First, think of it this way: there is raw wool, there is yarn, and there is cloth. Raw wool is the stuff classified by number. 80s, 100s, 250s, whatever -- those number all refer to the fineness of individual fibers of raw wool. Astute and ingenious breeding of sheep has yielded animals with very fine undercoats. But even that is not enough to get the stratospheric Supers we see today. You also need looms that can weave it without breaking it. High tech looms can do that now, whereas not so long ago, breeders could raise sheep with very fine coats that no loom could successfully weave.

Raw wool is spun into yarn. This can be done well or badly. Also, it's an economic decision whether the spinner (or whoever hires him) wants to get the most out of that raw wool. What I mean is, if you take a pound of 100s yarn and spin out to its limit, you can get 100 hanks of yarn. But they will be feeble, delicate yarns. Or you can spin it into fewer hanks of much stronger, more resilient yarn. Obviously, since they pay the same amount for that pound of raw wool either way, the more hanks they can get out of it, the better, from a purely economic perspecitive. Conversely, deliberately limiting the amount of yarn you spin makes for a better end product, but you have to sell it for a higher price, which limits your market.

All of this is to say that Super number does not denote better cloth. If anything, it denotes inferior cloth, because the vast majority of spinners and weavers tend to run the stuff out to the max. Very few make great yarn with it. I know of only one 150s book that is any good. There are a handful of 120s.


----------



## rws

> quote:_Originally posted by manton_
> . . . . I know of only one 150s book that is any good. There are a handful of 120s.


And they are?


----------



## Film_Noir_Buff

> quote:_Originally posted by rws_
> 
> 
> 
> 
> quote:_Originally posted by manton_
> . . . . I know of only one 150s book that is any good. There are a handful of 120s.
> 
> 
> 
> And they are?
Click to expand...

I know of several 150s books that make up nicely, especially some 150s gabardines that are smashing and put the fun back into a tan gab suit which probably shouldn't be worn more than a few times a year anyway. It is true 150s doesn't wear like iron so its not for the wardrobe builder, it is more of an advanced addition for someone who knows it wont take a lot of wear and can afford to rotate it in long intervals. Lesser's 150s do have more body than most merchants, I have yet to have a suit made up in it but it is on the agenda. They have an 8 oz and an 11 oz and they seem solid if a bit less modern.

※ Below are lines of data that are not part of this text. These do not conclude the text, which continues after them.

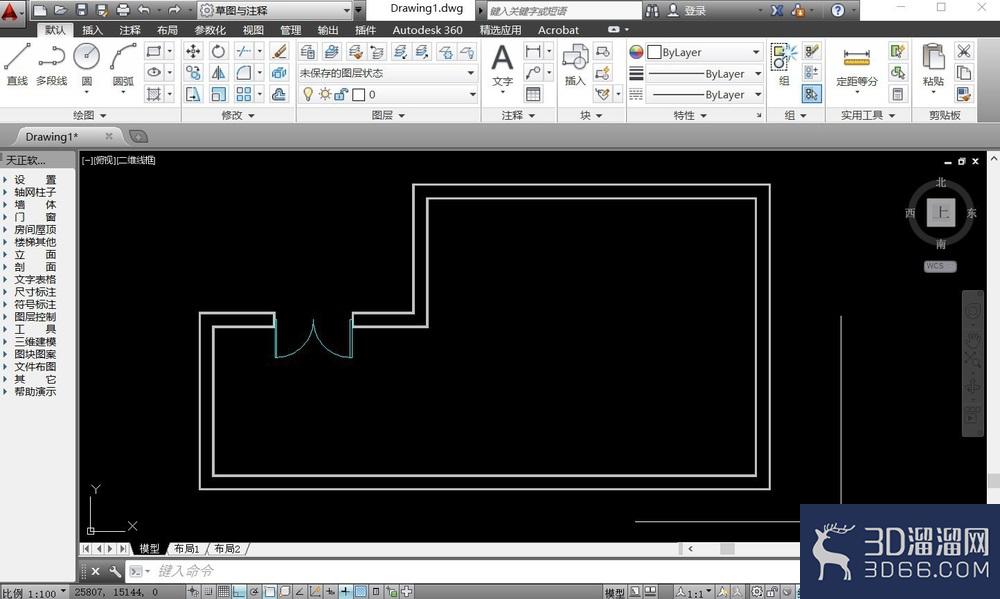1000x599 pixels.
Task: Select the 圆 circle tool
Action: 87,66
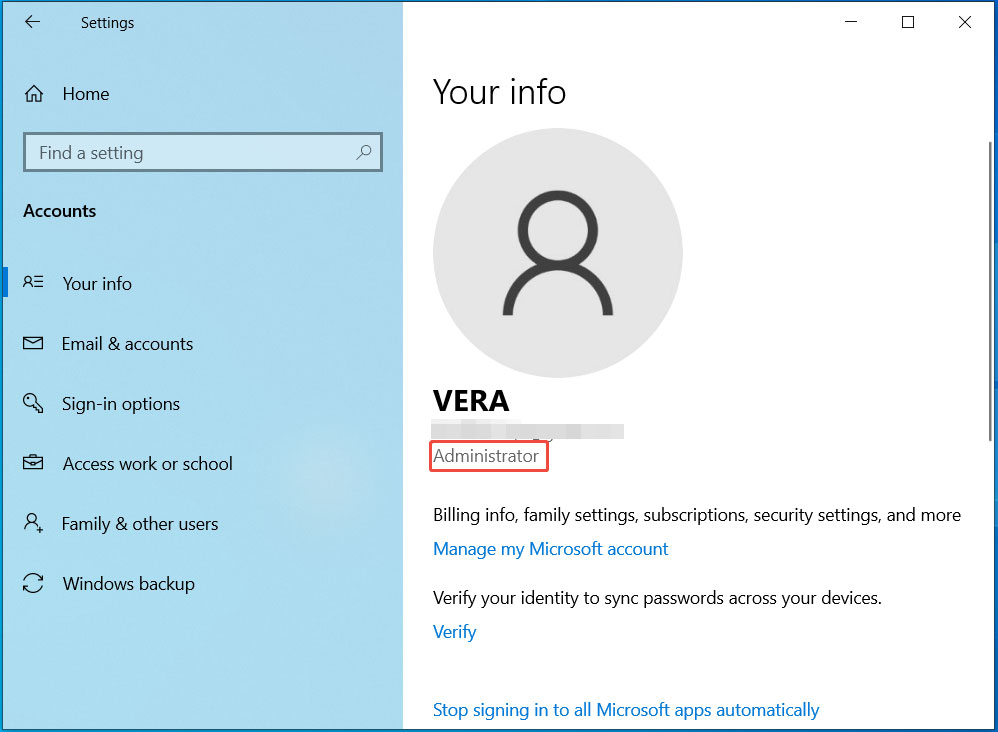Viewport: 998px width, 732px height.
Task: Open Sign-in options via the key icon
Action: pyautogui.click(x=33, y=403)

For 120s, most of the better merchants carry excellent quality 120s (many of them supplied by the same few mills left in England) Dormeuil, Scabal, Holland and Sherry (modern but very city of London), Smith (bit more of a throwback, think of H. Lesser's less dry cousin), Harrisons of Edinburgh (Great colors, theyve always been king of the colors), Minnis (They claim to have invented 120s).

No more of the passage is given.